In 2019, Dr. Kendall started her independent research program at Nationwide Children’s Hospital and The Ohio State University, where she holds appointments as a Principal Investigator and a tenure-track Assistant Professor, respectively. Her independent research program focuses on developing cross-species comparative oncology models to understand pediatric fusion-positive sarcoma biology and identify therapeutic strategies.

“The overarching strategy that was developed for generating the PAX3-FOXO1 zebrafish model was the basis for papers and competitive grant applications as an independent investigator, including an Alex’s Lemonade Stand Foundation ‘A’ Award, a V Foundation Scholar Award, and my first R01 from the National Cancer Institute,” Dr. Kendall said. She further discussed that “the strategies used to develop the PAX3-FOXO1 zebrafish model have supported collaborations with clinical sequencing efforts to make personalized medicine zebrafish models of rare pediatric sarcoma fusion oncogenes.”

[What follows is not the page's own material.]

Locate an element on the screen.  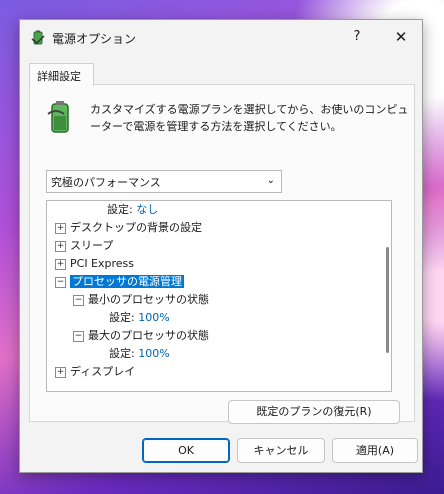
tree-item-sleep: + スリープ is located at coordinates (84, 246).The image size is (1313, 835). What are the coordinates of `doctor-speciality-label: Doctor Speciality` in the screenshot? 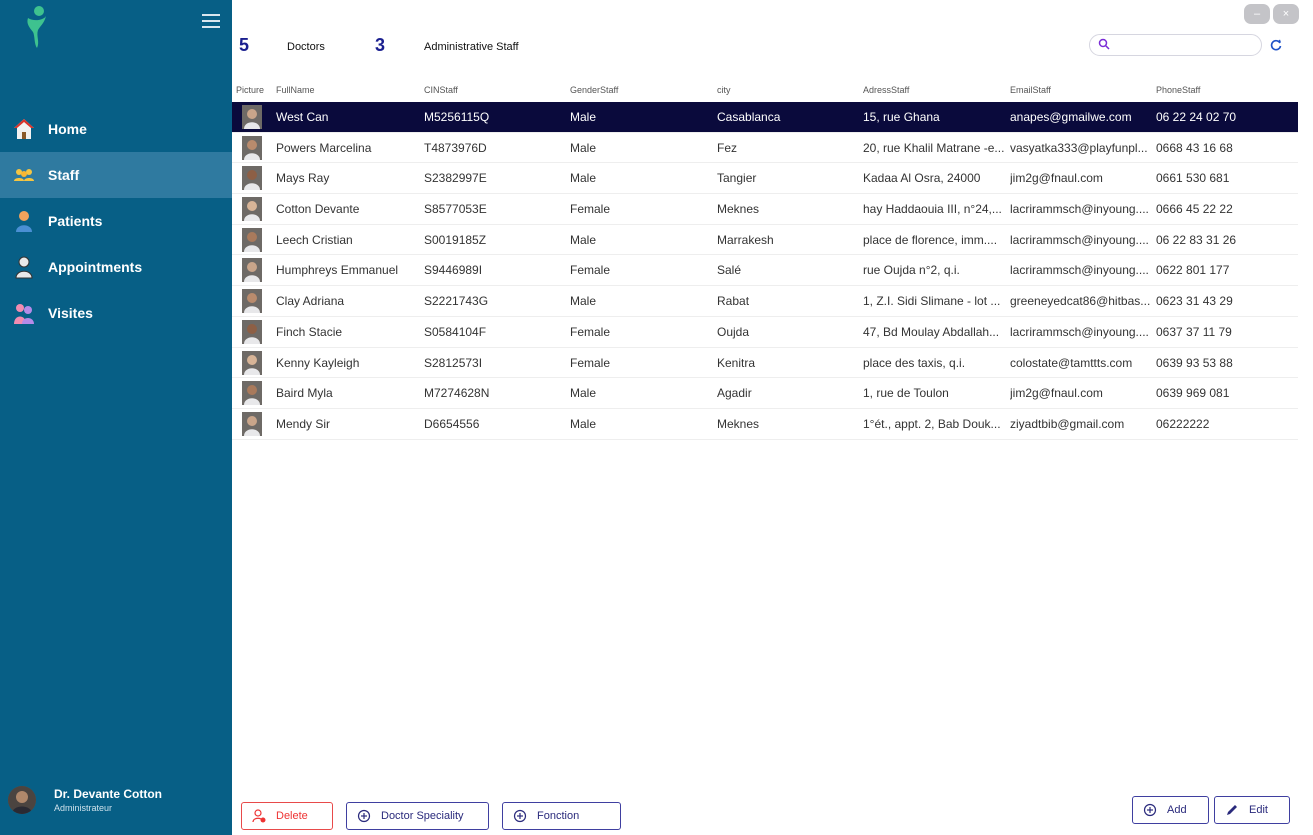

In the long-term, Dr Kendall explained that her goal is to “integrate vertebrate zebrafish, mouse, and cell culture models with patient samples to identify conserved genetic programs for RMS tumorigenesis and novel therapeutic strategies.” Speaking more broadly about the future of pediatric sarcomas research, Dr. Kendall shared that her vision is to “fully leverage our understanding of the genetics of the disease, and the influence of developmental context, to identify tailored targeted therapies and help children with cancer.”

References

1. Skapek SX, Ferrari A, Gupta AA, Lupo PJ, Butler E, Shipley J, et al. Rhabdomyosarcoma. Nat. Rev. Dis. Primers. 2019;5:1. doi: 10.1038/s41572-018-0051-2.
2. Sorensen PHB, Lynch JC, Qualman SJ, Tirabosco R, Lim JF, Maurer HM, et al. PAX3-FKHR and PAX7-FKHR gene fusions are prognostic indicators in alveolar rhabdomyosarcoma: a report from the children’s oncology group. J. Clin. Oncol. 2002;20:2672-9. doi: 10.1200/JCO.2002.03.137.
3. Kendall GC, Watson S, Xu L, LaVigna CA, Murchison W, Rakheja D, et al. PAX3-FOXO1 transgenic zebrafish models identify HES3 as a mediator of rhabdomyosarcoma tumorigenesis. Elife. 2018;7:e33800. doi: 10.7554/eLife.33800.